Work instruction –
Every line of the entries below from the one containing "Click export icon in Building chart panel" to the one containing "This screenshot has width=624, height=531.", both ends included, must be written out exactly. No other line belongs in the answer.

Supplied material –
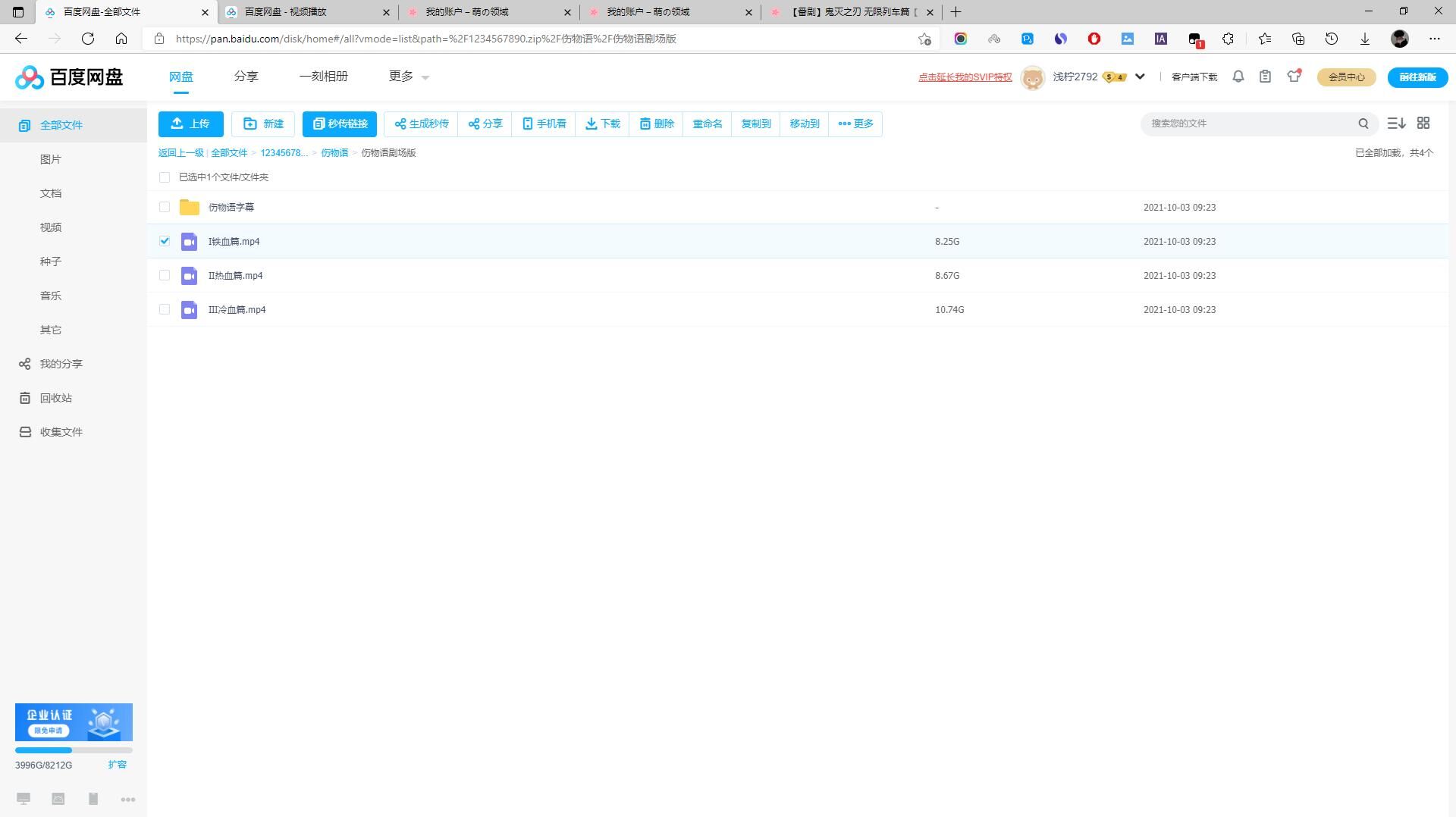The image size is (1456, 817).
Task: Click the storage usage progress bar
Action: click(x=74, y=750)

* * *

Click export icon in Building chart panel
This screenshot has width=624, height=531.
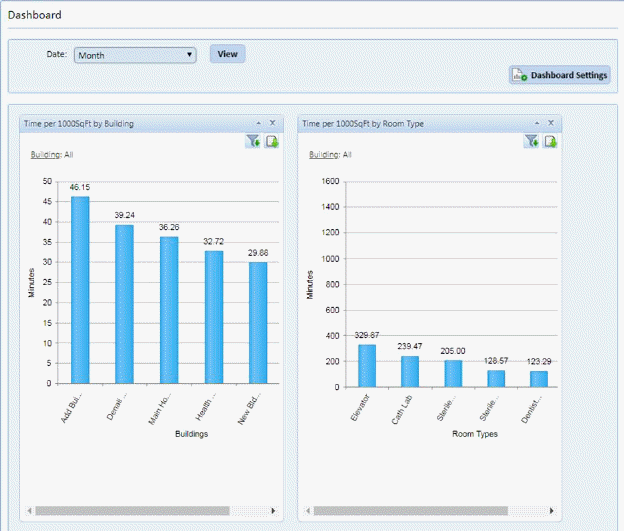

...

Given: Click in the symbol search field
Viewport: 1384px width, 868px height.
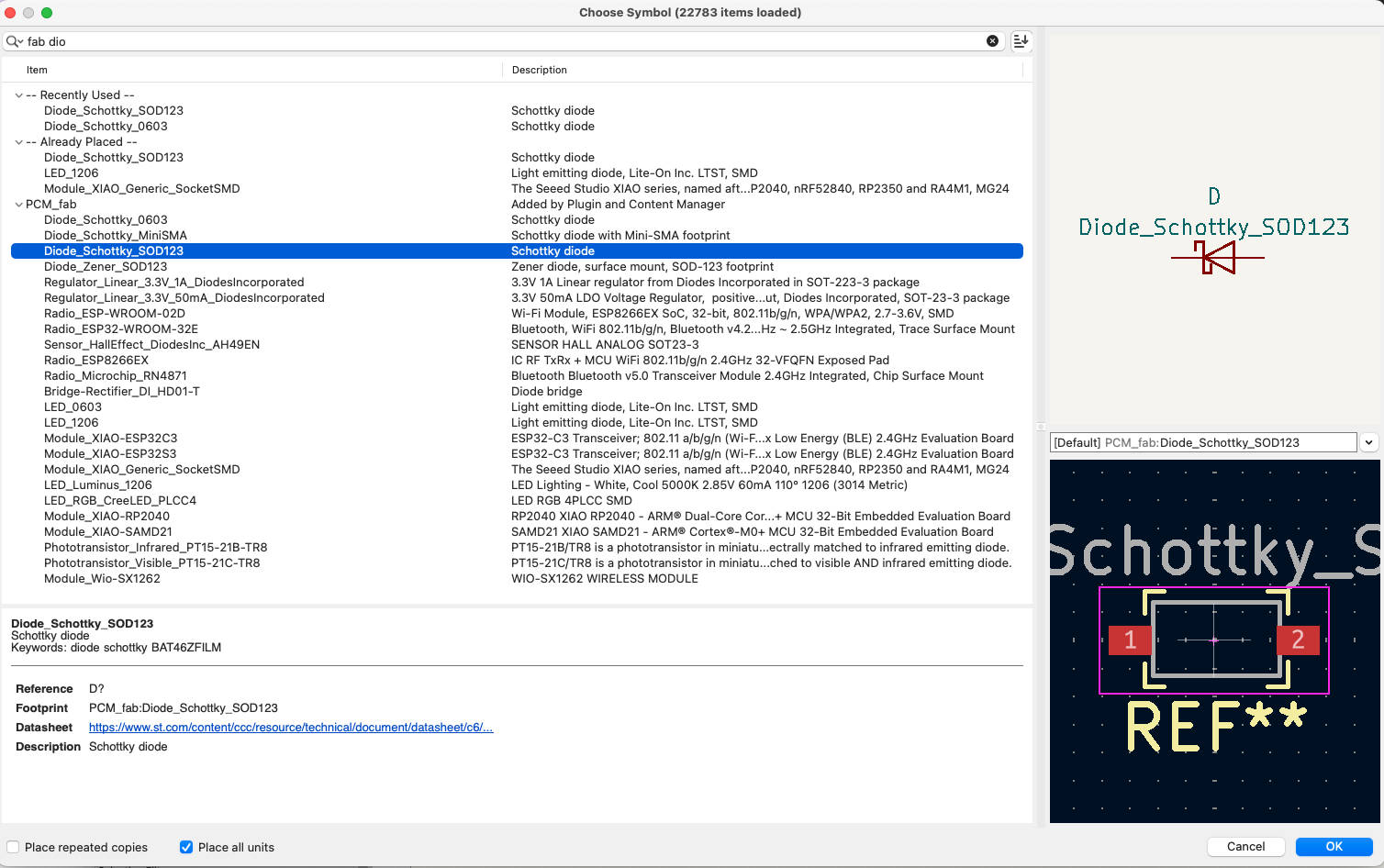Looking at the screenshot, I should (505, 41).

Written response –
Click export icon in Building chart panel
This screenshot has width=624, height=531.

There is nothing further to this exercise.